South Korea chipmakers lead 10 percent KOSPI rout, global stocks slide
South Korea’s KOSPI sank nearly 10% as SK hynix and Samsung tumbled more than 12%, dragging Europe and U.S. futures lower in a global chip sell-off.

A tech-heavy sell-off can do more than shake trading screens: when chip giants lead the decline, the damage can ripple through retirement accounts, pension funds and corporate balance sheets far beyond Seoul. That danger was on display as South Korea’s benchmark market plunged almost 10%, then pulled Europe and U.S. futures into the same downdraft.
The Korea Composite Stock Price Index closed at 8,203.84, down 910.71 points, or 9.99%, after touching an intraday high of 9,175.45. The Korea Exchange triggered a circuit breaker at about 2:33 p.m. after the index fell more than 8% from the previous close, halting all-stock trading for 20 minutes. It was the fourth such halt in South Korea this year and the 10th on record, underscoring how violently the market had swung.
Selling was heaviest in the country’s best-known chipmakers. SK hynix dropped 12.47% and Samsung Electronics fell 12.31% as investors cashed in gains and reassessed stretched valuations in South Korea’s AI-linked leaders. Foreign investors sold a net 4.13 trillion won, and institutions sold 4.55 trillion won, while retail investors stepped in as net buyers of 8.58 trillion won. The won weakened to 1,539.1 per dollar as of 3:30 p.m., a sign that the rout had widened into a broader risk-off move.
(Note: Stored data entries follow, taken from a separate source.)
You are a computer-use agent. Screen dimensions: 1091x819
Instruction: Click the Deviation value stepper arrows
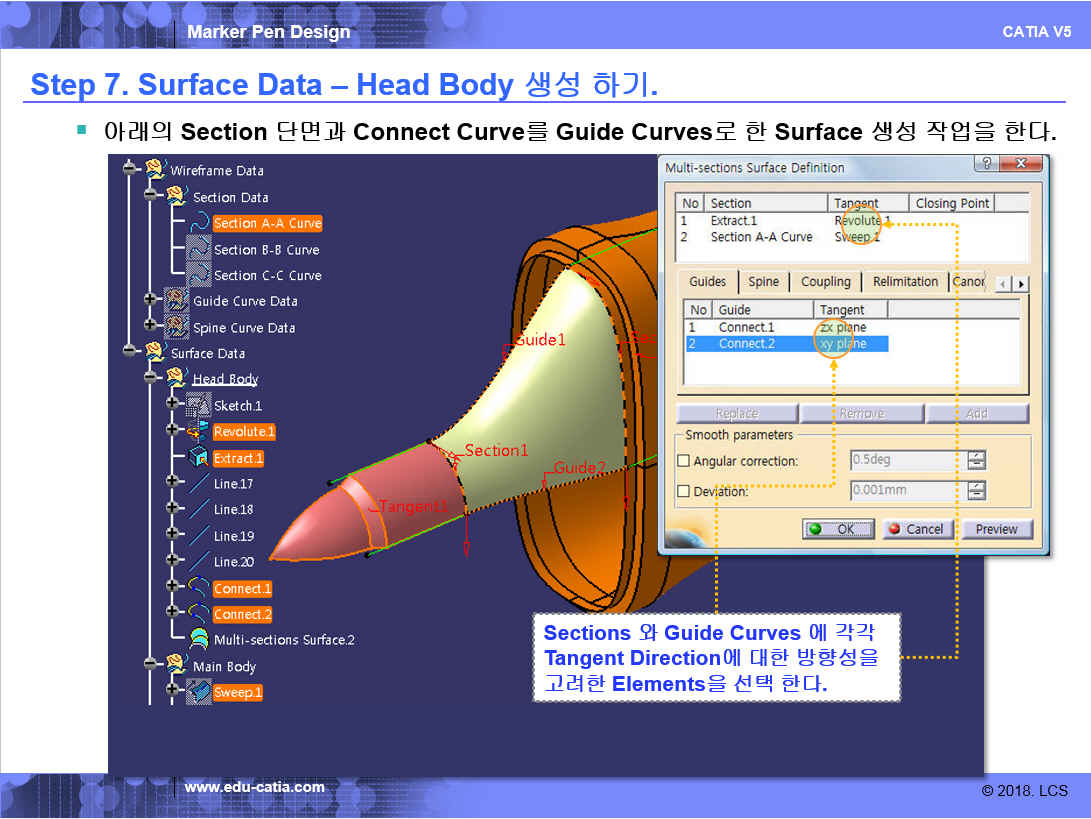coord(976,491)
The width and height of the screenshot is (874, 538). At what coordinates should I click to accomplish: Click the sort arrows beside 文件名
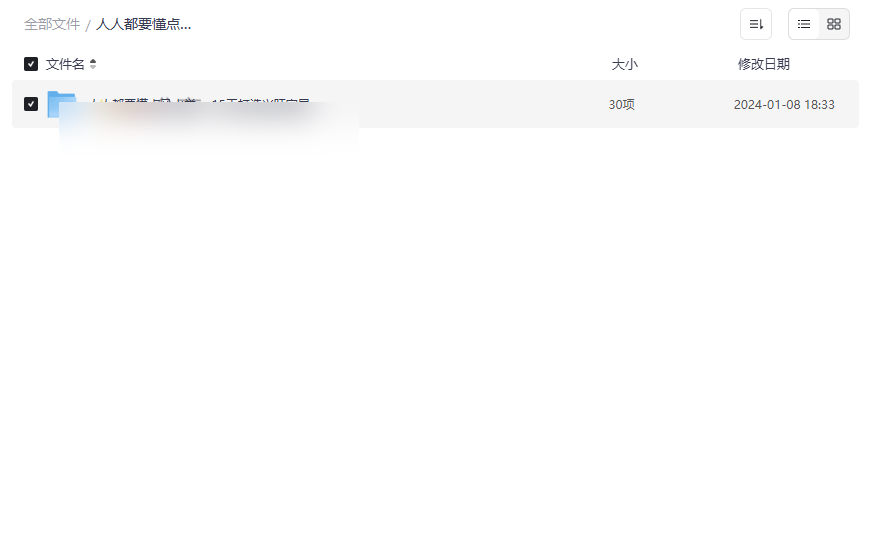[93, 64]
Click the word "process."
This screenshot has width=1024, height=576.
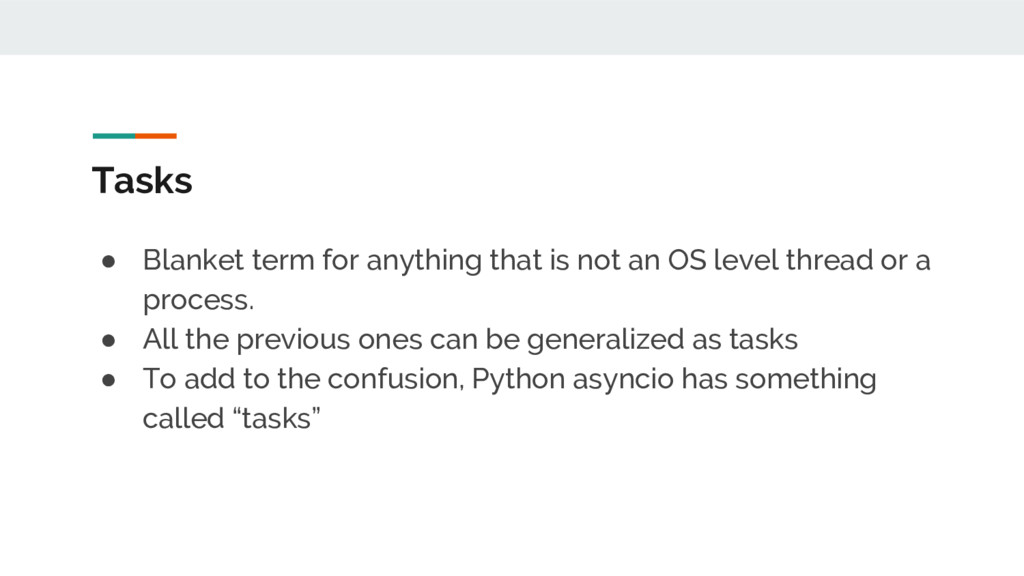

The pressure did not stop at South Korea’s borders. ASML fell 5.2% in Europe and lost about $38 billion in market value in the first two hours of trading, while BE Semiconductor, ASM International, STMicroelectronics and Infineon also slumped. The pan-European Stoxx 600 fell about 1.1% to 1.2% in early trade, and its technology subindex lost 3.2%. Nasdaq 100 futures dropped about 2.7% to 2.8%, pointing to a weak start on Wall Street after a losing session for U.S. technology shares.
Market strategists said the move reflected crowded positioning as much as economics. Joachim Klement of Panmure Liberum said tech stocks had become "very overbought" and that the market was "getting rid of that overbought situation." UBS European equity strategy head Gerry Fowler said investors were increasingly questioning how much upside remained versus risk in AI-related stocks. That split matters: some of Tuesday’s damage was a sharp correction in overheated valuations, but the speed of the move also showed how fragile confidence has become when the market is leaning on a narrow group of chip and growth names.